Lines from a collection
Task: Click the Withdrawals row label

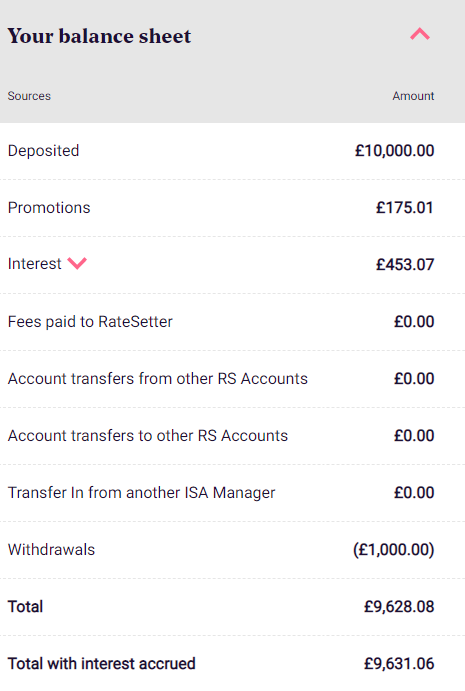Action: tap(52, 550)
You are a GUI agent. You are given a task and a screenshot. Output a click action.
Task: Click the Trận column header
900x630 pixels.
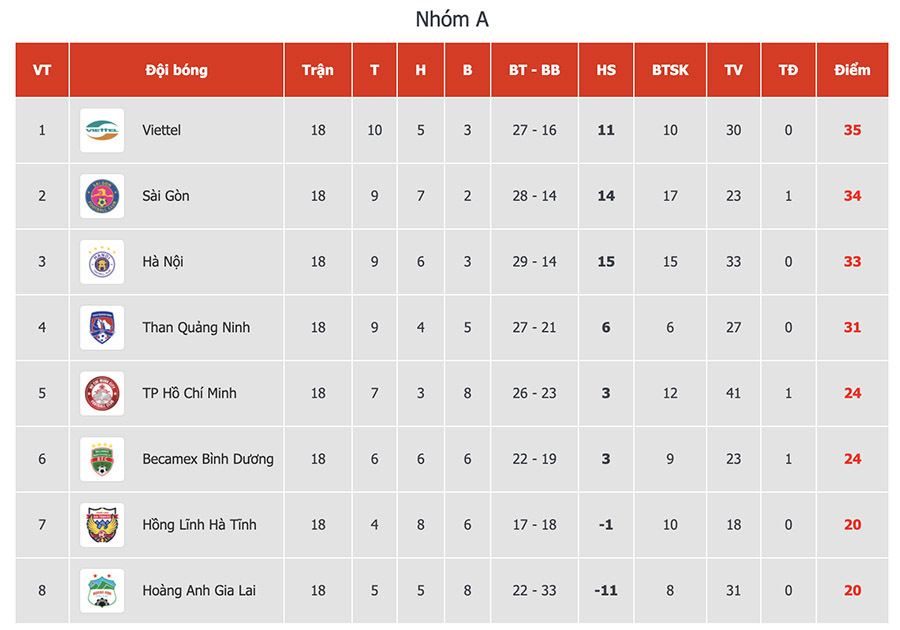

Challenge.
Rewrite these lines with "column header" changed to "column title" and nothing else altered. Omit the pictures.

Task solution.
Task: Click the Withdrawals row label

Action: tap(52, 550)
You are a GUI agent. You are given a task and a screenshot. Output a click action.
Task: Click the Trận column title
900x630 pixels.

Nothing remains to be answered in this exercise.